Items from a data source

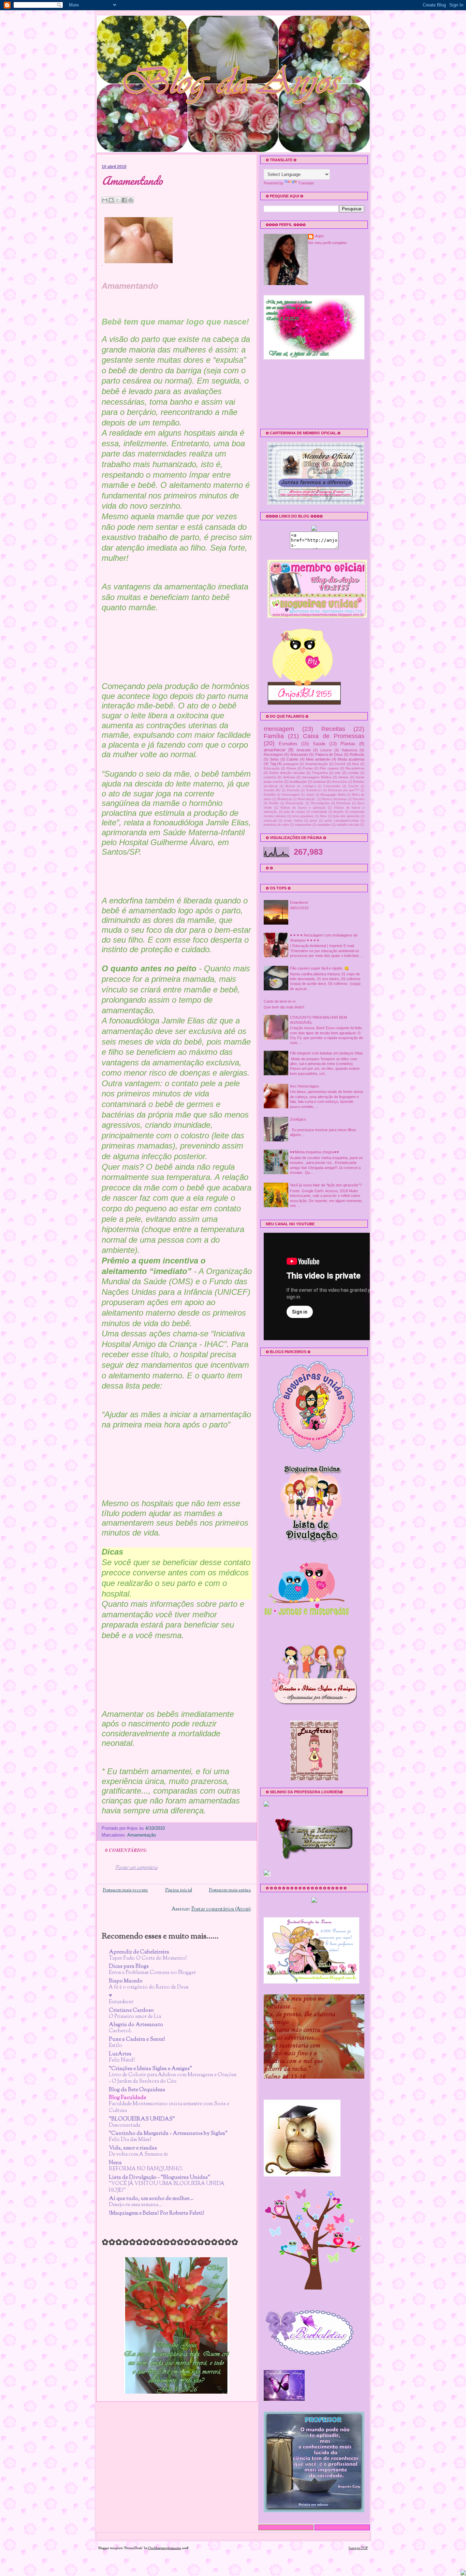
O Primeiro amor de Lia (135, 2016)
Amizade (303, 750)
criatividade (319, 811)
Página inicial (178, 1890)
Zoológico (298, 1119)
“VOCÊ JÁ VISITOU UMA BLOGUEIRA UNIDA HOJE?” (166, 2187)
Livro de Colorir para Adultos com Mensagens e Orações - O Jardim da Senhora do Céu (172, 2078)
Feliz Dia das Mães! (130, 2139)
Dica (355, 764)
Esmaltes (288, 743)
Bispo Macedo (126, 1981)
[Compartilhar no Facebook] (124, 200)
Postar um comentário (136, 1868)
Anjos (319, 236)
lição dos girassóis (346, 816)
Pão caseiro (329, 768)
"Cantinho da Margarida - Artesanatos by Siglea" (168, 2134)
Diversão (293, 790)
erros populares (303, 816)
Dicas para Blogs (129, 1967)
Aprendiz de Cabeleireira (139, 1952)
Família (274, 736)
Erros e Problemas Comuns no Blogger (152, 1972)
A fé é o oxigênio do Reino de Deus (149, 1987)
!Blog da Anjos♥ (116, 61)
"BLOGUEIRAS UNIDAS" (142, 2119)
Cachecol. (120, 2031)
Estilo (115, 2045)
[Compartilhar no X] (117, 200)
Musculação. (307, 799)
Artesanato (299, 754)
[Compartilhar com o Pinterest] (130, 200)
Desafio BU (272, 790)
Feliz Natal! (122, 2060)
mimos (343, 777)
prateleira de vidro (276, 824)
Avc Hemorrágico (304, 1086)
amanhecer (275, 749)
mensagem (279, 728)
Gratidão (270, 794)
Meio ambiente (318, 759)
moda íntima (293, 820)
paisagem (290, 764)
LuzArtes (120, 2054)
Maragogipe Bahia (333, 794)
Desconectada (124, 2125)
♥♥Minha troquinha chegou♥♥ (314, 1152)
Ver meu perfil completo (327, 243)
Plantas (347, 743)
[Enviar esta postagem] (167, 1828)
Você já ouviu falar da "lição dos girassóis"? (326, 1185)
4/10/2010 (155, 1828)
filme (323, 816)
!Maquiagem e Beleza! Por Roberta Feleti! (156, 2213)
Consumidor (331, 786)
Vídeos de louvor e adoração (303, 807)
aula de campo (294, 811)
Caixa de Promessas (333, 736)
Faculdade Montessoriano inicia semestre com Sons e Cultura (169, 2107)
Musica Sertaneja (334, 799)
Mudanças (284, 799)
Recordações (320, 803)
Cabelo (292, 759)
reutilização (298, 781)
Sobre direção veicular (287, 773)
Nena (115, 2163)
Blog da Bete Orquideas (137, 2090)
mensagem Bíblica (316, 777)
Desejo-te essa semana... (135, 2204)
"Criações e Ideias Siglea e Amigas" (150, 2069)
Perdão (274, 803)
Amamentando (132, 180)
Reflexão (357, 754)
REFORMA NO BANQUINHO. (146, 2169)
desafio (338, 811)
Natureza (349, 750)
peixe (313, 820)
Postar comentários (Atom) (221, 1909)
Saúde (319, 743)
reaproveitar (303, 824)
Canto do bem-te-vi (279, 1001)
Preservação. (295, 803)
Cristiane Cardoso (131, 2011)
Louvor (326, 750)
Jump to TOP (358, 2548)
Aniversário (339, 781)
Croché (340, 764)
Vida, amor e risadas (133, 2148)
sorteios (319, 781)
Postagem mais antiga (230, 1890)
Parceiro (358, 799)
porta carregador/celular (342, 820)
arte (338, 773)
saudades (324, 824)
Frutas (308, 768)
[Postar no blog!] (111, 200)
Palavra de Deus (329, 754)
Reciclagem (273, 754)
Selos (274, 759)
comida (353, 773)
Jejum (310, 794)
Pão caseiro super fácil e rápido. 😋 (319, 968)
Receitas (333, 728)
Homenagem (291, 794)
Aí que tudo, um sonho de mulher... (151, 2199)
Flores (291, 768)
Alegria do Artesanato (136, 2025)
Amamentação (141, 1835)
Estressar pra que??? (343, 790)
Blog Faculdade (127, 2098)
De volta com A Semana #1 (138, 2154)
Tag (273, 764)
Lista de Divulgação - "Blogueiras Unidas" (159, 2178)
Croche (353, 786)
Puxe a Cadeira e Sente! (137, 2039)
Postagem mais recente (125, 1890)
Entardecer (121, 2002)
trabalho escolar (348, 824)
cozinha (270, 777)
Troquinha (320, 773)
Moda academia (351, 759)
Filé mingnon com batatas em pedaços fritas (326, 1053)
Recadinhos (355, 768)
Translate (306, 183)
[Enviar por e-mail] (104, 200)
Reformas (343, 803)
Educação (272, 768)
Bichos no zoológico (301, 786)
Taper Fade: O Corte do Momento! (148, 1958)
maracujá (270, 820)
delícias (289, 777)
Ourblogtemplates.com (164, 2548)
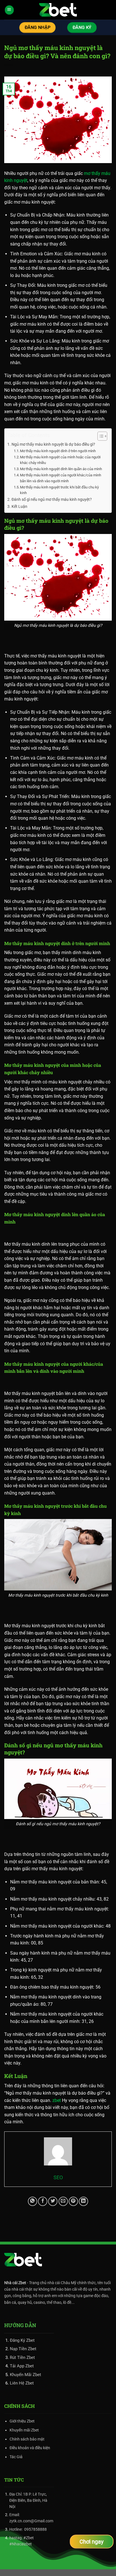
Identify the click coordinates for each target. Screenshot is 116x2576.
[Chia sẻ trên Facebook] (42, 2201)
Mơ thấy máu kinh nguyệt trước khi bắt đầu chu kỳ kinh (59, 490)
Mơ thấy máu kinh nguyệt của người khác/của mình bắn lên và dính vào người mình (60, 478)
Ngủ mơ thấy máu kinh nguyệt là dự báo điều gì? (53, 444)
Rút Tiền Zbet (22, 2357)
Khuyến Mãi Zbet (25, 2374)
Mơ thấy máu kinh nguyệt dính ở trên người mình (58, 451)
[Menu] (9, 10)
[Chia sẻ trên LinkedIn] (83, 2201)
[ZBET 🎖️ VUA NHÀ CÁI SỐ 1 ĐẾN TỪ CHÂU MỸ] (58, 10)
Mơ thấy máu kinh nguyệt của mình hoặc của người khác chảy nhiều (60, 460)
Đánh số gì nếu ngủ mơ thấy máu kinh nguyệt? (52, 499)
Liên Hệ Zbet (22, 2383)
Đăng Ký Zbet (22, 2340)
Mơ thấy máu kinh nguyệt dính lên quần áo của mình (61, 469)
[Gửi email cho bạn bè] (63, 2201)
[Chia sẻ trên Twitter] (52, 2201)
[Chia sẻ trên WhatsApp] (32, 2201)
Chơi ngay (92, 2541)
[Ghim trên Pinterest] (73, 2201)
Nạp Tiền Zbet (23, 2348)
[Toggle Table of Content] (99, 436)
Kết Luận (20, 506)
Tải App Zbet (22, 2365)
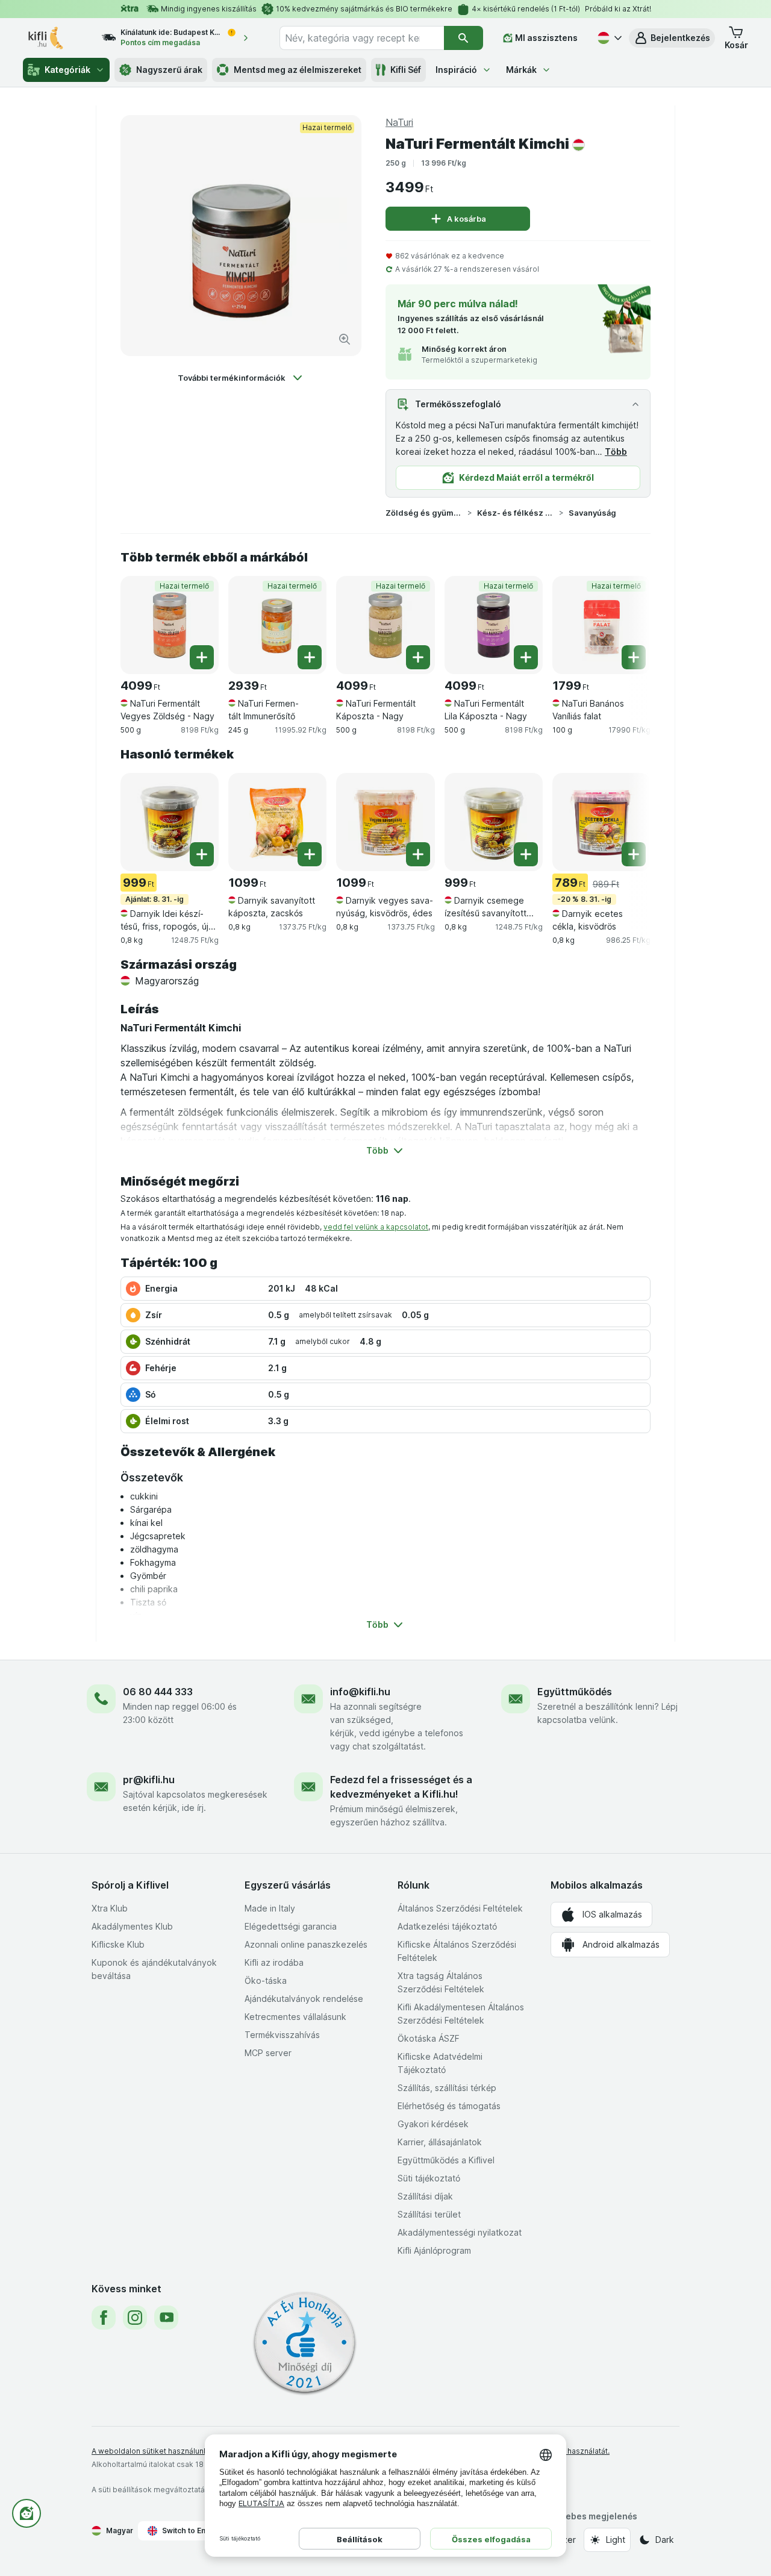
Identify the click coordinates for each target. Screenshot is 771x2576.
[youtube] (166, 2318)
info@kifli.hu (360, 1692)
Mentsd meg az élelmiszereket (297, 69)
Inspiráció (456, 69)
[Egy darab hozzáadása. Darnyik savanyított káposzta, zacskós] (310, 854)
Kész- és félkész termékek (515, 512)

THE TASK:
In the data above, which lines have "Pinterest"? Report each of them.

SOLUTION:
[Compartilhar com o Pinterest] (130, 200)
[Ghim trên Pinterest] (73, 2201)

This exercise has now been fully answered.